Exercise =>
List every line of the entries below that contains the string "image", matching case exactly.

Dataset entries =>
****

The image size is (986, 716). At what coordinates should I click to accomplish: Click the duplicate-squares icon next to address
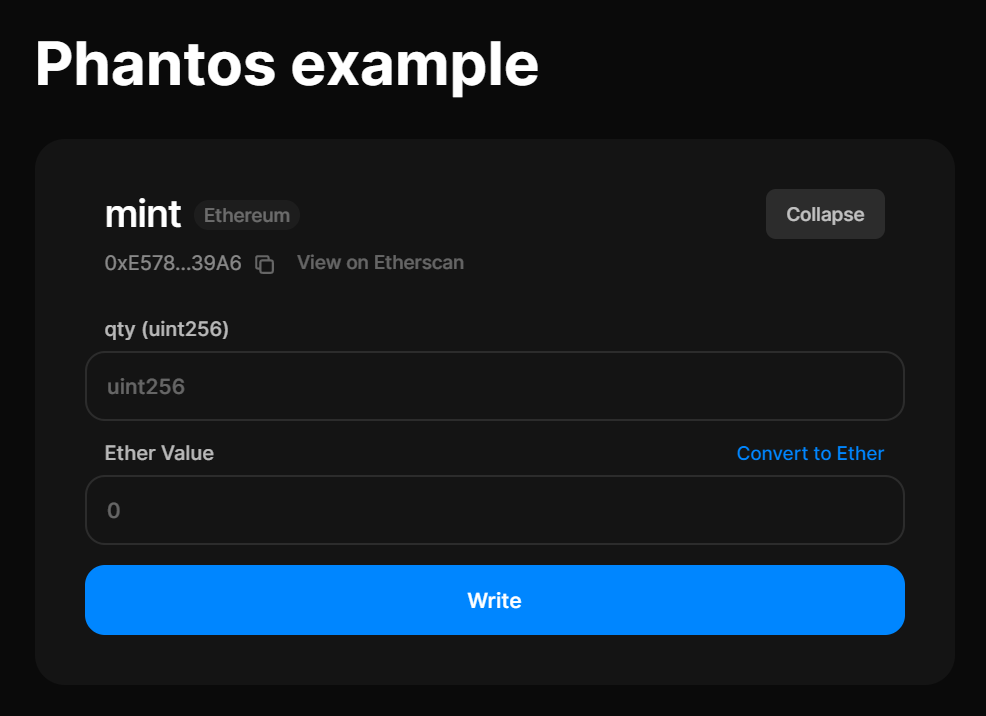click(x=264, y=264)
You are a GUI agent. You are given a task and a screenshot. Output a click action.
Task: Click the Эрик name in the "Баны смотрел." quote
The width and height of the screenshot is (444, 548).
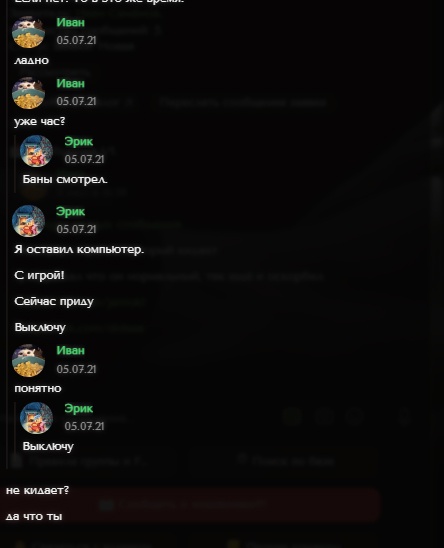tap(79, 142)
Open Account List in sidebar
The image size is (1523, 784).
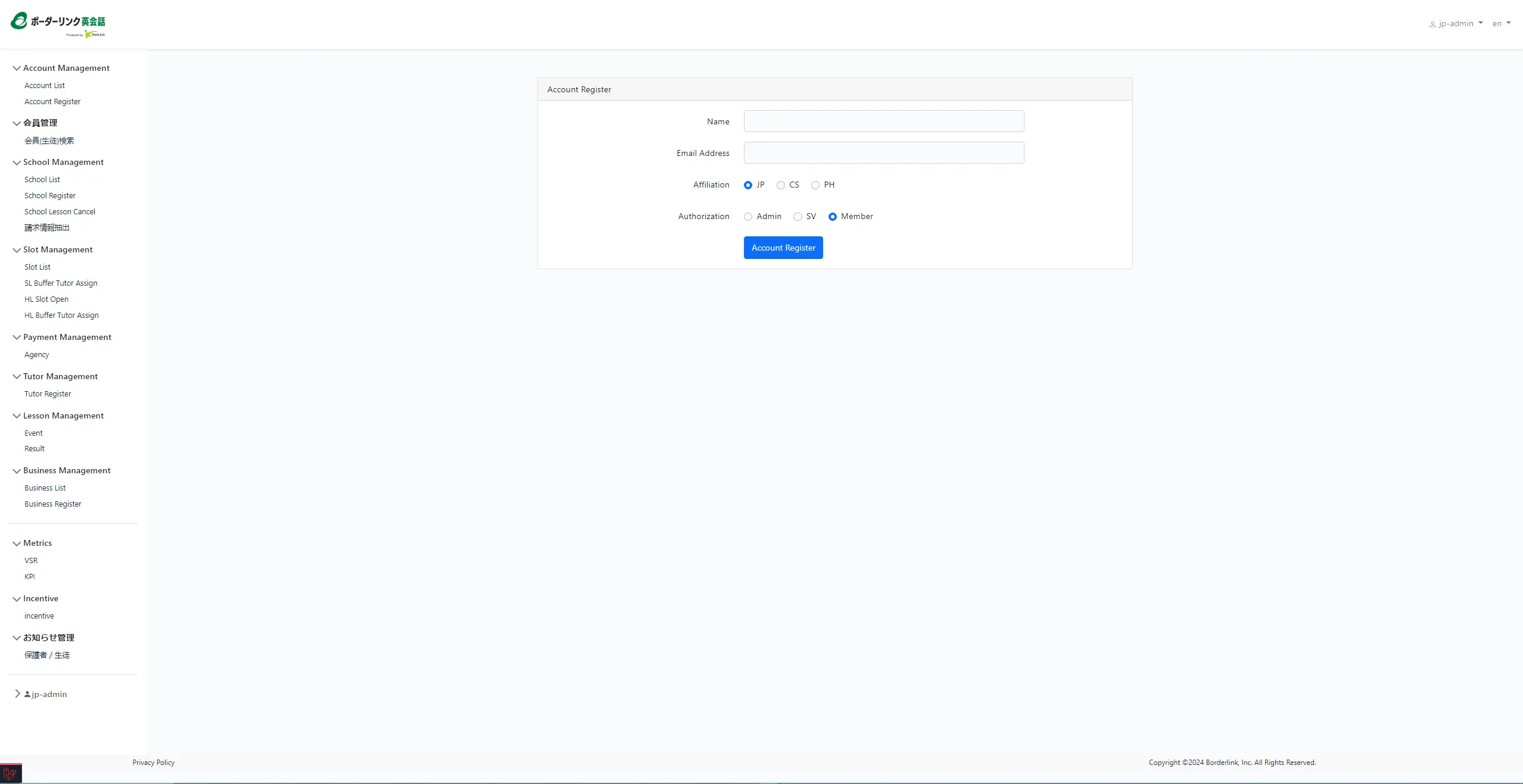point(45,86)
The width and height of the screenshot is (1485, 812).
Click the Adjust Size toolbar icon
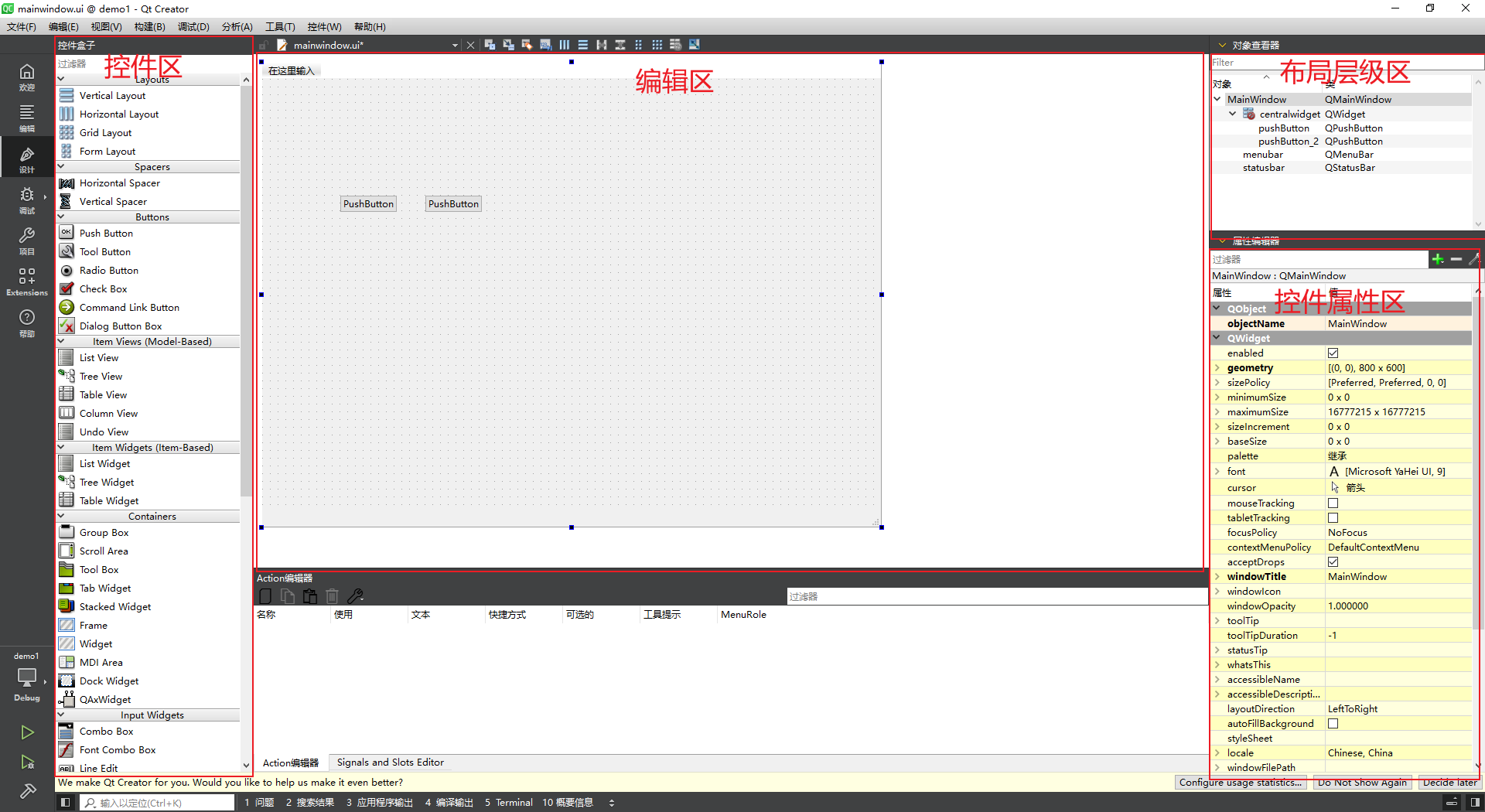[x=695, y=45]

****

Exercise response =>
The image size is (986, 716). At what coordinates should I click to accomplish: Click the duplicate-squares icon next to address
The image size is (1523, 784).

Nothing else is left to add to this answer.